Do you have diabetes, high blood pressure, or asthma? What about another health problem or condition? If you have a health problem that developed before you join a health insurance plan, you have what a health insurance company calls a pre-existing condition. It is hard to believe but being pregnant is considered a pre-existing condition.
In the past, in most states, anyone with a pre-existing condition could be discriminated against, meaning they could be denied insurance altogether or their insurance would not cover that condition. If the condition was covered, they could be charged a higher premium.
The Affordable Care Act ends discrimination by health insurance
plans against people with pre-existing conditions. Effective September 23, 2010, health insurers
are not allowed to deny insurance to children younger than 19 years of age with
pre-existing conditions. This rule
applies whether or not the child’s health problem or disability was discovered
or treated before you applied for coverage.
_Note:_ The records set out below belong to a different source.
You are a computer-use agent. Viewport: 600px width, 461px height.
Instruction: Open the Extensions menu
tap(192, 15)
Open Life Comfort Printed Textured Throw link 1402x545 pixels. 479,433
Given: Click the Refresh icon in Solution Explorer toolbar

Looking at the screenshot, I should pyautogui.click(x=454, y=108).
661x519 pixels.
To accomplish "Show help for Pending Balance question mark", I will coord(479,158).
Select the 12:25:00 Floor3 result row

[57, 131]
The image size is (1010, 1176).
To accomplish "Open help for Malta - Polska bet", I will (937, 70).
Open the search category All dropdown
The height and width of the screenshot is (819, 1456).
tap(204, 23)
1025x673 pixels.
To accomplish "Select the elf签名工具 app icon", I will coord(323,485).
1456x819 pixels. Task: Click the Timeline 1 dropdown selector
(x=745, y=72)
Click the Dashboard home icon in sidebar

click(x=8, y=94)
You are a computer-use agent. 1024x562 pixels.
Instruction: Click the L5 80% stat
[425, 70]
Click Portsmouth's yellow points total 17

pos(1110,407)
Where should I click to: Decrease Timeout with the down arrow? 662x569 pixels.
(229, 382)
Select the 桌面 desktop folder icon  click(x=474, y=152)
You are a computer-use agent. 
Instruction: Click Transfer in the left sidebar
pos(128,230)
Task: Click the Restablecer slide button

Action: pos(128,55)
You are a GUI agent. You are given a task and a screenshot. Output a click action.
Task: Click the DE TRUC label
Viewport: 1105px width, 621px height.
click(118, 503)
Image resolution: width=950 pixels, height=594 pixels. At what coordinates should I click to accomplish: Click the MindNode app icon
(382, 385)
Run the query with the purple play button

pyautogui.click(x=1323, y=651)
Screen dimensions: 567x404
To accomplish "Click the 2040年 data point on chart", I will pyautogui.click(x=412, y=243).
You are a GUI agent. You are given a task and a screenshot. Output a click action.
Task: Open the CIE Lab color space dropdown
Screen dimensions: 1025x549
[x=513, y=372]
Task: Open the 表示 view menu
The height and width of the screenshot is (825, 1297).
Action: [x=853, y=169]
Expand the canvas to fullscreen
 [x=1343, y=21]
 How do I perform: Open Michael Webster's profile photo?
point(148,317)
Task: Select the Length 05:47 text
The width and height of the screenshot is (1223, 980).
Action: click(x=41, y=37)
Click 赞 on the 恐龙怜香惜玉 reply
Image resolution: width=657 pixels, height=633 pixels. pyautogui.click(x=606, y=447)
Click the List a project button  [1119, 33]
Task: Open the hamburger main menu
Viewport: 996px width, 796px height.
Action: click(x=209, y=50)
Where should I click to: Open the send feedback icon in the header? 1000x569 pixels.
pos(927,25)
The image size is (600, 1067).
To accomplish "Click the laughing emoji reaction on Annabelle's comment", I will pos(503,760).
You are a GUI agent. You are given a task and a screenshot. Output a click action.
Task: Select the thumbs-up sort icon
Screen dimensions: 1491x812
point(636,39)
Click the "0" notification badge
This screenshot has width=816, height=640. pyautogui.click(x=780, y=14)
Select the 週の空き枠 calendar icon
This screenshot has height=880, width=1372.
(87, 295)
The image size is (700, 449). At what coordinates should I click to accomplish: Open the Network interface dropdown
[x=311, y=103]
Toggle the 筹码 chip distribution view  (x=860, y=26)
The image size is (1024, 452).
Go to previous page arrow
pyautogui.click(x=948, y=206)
(However, this rule does not apply to grandfathered individual health
policies. A grandfathered individual
health insurance policy is a policy that you bought for yourself or family on
or before the health reform law was enacted.)
Beginning January 2014, health insurers, regardless of whether the plan is grandfathered, will not be able to discriminate against anyone who has a pre-existing condition, including a disability. Not only will they not be able to deny children and adults coverage for a pre-existing condition, they will not be allowed to charge them more for this coverage.
Beginning January 2014, health insurers, regardless of whether the plan is grandfathered, will not be able to discriminate against anyone who has a pre-existing condition, including a disability. Not only will they not be able to deny children and adults coverage for a pre-existing condition, they will not be allowed to charge them more for this coverage.
Millions of Americans are helped by this Affordable Care Act
provision. Pre-existing conditions affect people in all age groups,
every racial and ethnic group, and every income group. An estimated 64.8 million (24.9 percent of)
non-elderly Americans have been diagnosed with pre-existing conditions that
could lead to a denial of coverage. Nearly 2.9 million non-elderly Illinoisans,
more than one out of every four residents under the age of 65, have been
diagnosed with pre-existing conditions that, absent reform, could lead to a
denial of coverage.
Some people have pre-existing conditions now and cannot wait until
2014 to receive help. Findings from a
2010 national survey found that 36 percent of non-elderly who lost their jobs
and benefits and tried to purchase individual health insurance were turned
down, were charged more, or had a specific health problem excluded from their
coverage.
What can they do in the meantime?
The Affordable Care Act provides funds for high-risk pools in states for
people with pre-existing conditions. To
be eligible, you must meet certain requirements such as being uninsured for six
months and be a U.S. citizen or residing in the United States legally. The pre-existing condition insurance plans
cover a broad range of health benefits, including primary and specialty care,
hospital care, and prescription drugs.
The federal government runs the PCIP in 23 states and the District
of Columbia. In the other 27 states, the state or a state-designated
nonprofit organization runs the program. In Illinois, the Department of
Insurance runs the program. The
Pre-Existing Condition Insurance Plan has already provided coverage to at least
82,000 people, including 2,750 people in Illinois (Illinois Pre-Existing Insurance Plan).
What if I become sick while I am insured?
Previously, health insurers sometimes rescinded or retroactively cancelled coverage when a person became sick, if the person made an unintentional mistake on their application. They would state that the person had not listed a pre-existing condition on their insurance application. The Affordable Care Act changes that – now, insurance companies cannot deny to cover your benefits just because you get sick. They can only do that in cases of fraud or an intentional misrepresentation of material fact.
An example of an illegal rescission is if the insurance company
denies claims for breast cancer treatment when finding out the insured person
forgot to mention two visits to a psychologist visit she had six years earlier.
http://www.healthcare.gov/law/features/rights/cancellations/
Next to New Mexico, Illinois had the highest rescission rate from
2004 through 2008. Illinois’ rate was
more than 12 per 1,000 certificates or policies from 2004 to 2008. That’s a total of 5,279 policies/certificates
from 2004-2008. The national rate is 3.7
rescissions per every 1,000 policies or certificates from 2004 through 2008.